ASL Finger Spelling Dataset
We propose two datasets for American Sign Language (ASL) finger spelling recognition.
The datasets contain a set of RGB and depth images for each letter in the alphabet, organized by subject, for estimating generalization. You can see a demo of our fingerspelling system
here.
Samples from the dataset A
Dataset A: 5 users (easy)
The first dataset comprises 24 static signs (excluding letters
j and
z because they involve motion). This was captured in 5 different sessions, with similar lighting and background. This is the dataset that was used for [1].
download
Dataset B: 9 users (hard)
The second dataset (depth only) is captured from 9 different persons in two very different environments and lighting.
download
Performance baseline
Performance baseline according to the method discussed in [1].
The evaluation methodology used here was, for both datasets, to train the forest on all but one of the subjects, and test on the last one.
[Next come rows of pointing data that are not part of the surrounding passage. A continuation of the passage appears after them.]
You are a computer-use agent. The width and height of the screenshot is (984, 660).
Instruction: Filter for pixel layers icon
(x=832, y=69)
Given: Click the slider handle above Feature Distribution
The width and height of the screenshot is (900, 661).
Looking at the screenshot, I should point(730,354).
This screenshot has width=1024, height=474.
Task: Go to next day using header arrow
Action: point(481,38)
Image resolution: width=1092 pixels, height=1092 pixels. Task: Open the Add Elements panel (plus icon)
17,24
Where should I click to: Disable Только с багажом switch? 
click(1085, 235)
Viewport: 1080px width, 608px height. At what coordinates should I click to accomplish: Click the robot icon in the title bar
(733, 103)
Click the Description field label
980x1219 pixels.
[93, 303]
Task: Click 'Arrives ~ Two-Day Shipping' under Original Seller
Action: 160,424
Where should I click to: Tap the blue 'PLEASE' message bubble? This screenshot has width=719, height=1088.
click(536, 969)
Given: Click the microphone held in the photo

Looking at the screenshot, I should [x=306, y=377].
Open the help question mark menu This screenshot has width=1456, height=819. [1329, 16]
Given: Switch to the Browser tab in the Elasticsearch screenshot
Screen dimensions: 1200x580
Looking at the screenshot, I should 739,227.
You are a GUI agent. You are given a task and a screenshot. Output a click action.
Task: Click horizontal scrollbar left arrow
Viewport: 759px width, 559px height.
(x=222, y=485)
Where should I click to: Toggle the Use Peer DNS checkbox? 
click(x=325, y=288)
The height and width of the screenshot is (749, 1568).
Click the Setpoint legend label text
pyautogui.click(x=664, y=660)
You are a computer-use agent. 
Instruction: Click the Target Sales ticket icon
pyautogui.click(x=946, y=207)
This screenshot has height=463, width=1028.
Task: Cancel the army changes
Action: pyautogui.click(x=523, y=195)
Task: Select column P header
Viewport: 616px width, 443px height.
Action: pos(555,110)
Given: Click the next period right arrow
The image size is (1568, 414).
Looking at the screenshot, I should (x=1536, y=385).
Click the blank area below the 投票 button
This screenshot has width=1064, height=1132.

This is to show generalization to unseed users, arguably the most relevant performance criterion. The results are then averaged over all the subjects.
Generalization |
Dataset | depth | intensity | combined |
A | 0.49 | 0.35 | 0.47 |
B | 0.41 | - | - |
FAQ
Q: How do I decode the depth image?
A: The depth images are saved as single channel short unsigned int images - this is the format provided by the kinect.
You can read this using OpenCV using the function
cvLoadImage(filename.c_str(), CV_LOAD_IMAGE_UNCHANGED)
that will give you a pointer to iplImage of format
IPL_DEPTH_16U.
How to do the same thing with OpenCV 2.x C++ or python APIs is left as an exercise :)
References
[1] Pugeault, N., and Bowden, R. (2011).
Spelling It Out: Real-Time ASL Fingerspelling Recognition
In Proceedings of the 1st IEEE Workshop on Consumer Depth Cameras for Computer Vision, jointly with ICCV'2011.
(pdf)